――数分前、カフェのトイレ――
先程の襲撃者を縛りつけてトイレの個室に閉じ込めた後、そいつの持っていた通勤鞄の中身に目を通す。
襲撃者はかなり訓練されており、いくら殴って問い詰めても何も言わなかった。
これはチンピラとかそういう次元の輩ではないのは明らかだろう。
「SKAG……なんだか厄介だな」
所々に散在するSKAG(スカッグ)というワード……
文脈や状況から判断するに、SKAGは襲撃者達の事で、どうやらミカの誘拐が目的らしい。
そして一番の問題は、こいつらがオーレシアの非正規戦闘部隊であるらしいと言う事。
つまり、SKAGとは米軍のNavy SEALsやデルタのように裏の仕事を専門とする特殊部隊らしい。
こいつはマズイ。
下手したらこの国に追われるかもしれん……クソ、馴染んできた途端にこれだ。
だが背に腹はかえられん、なんとしてでもミカを助け出す。
その過程で敵を何人殺そうが知ったこっちゃない、それは奴らが悪いんだ。
俺は今現在の装備を確認する。
まずは拳銃のUSP.45、それの予備マガジンクリップが一つで合計24発。
あとは先程使用した強度の高い折りたたみナイフのみだ。
相手の規模は分からないが、少なくとも2個分隊から1小隊は動いている可能性がある。
おまけに敵は特殊部隊員と来た。武器が足りないな……調達しないと。
襲撃者を放ってカフェを離れる。
監視されている可能性だって十分ある……まぁ奴らの目的はミカの誘拐だけみたいだから、成功した今それが確実とは言えないが。

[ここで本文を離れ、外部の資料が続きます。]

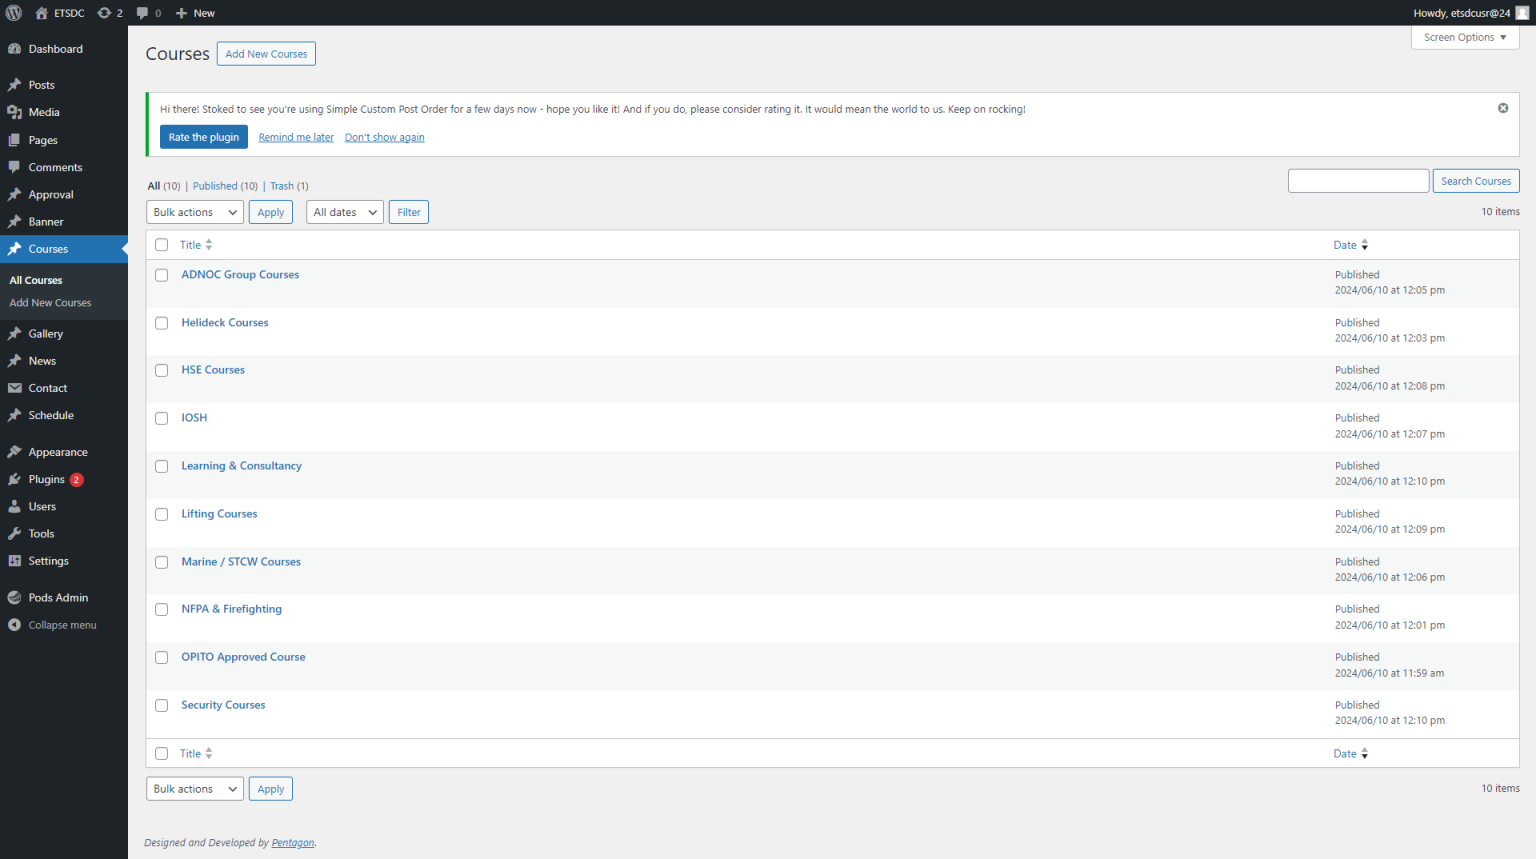Click the Pods Admin icon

資料から読み取るに、ミカはこの近くの倉庫に監禁されているようだが、詳しい場所までは分からない。
なので、一度屋根に登って周囲の状況を確認する。
日没までに発見しないとまずい……焦りながらも近くに教会を見つける。
これで武器の心配は無い。
「……ん?」
と、その時何かを見つけた。
遠くからでも何故かはっきりと目に入るなにか小さい光り物……あれはもしや。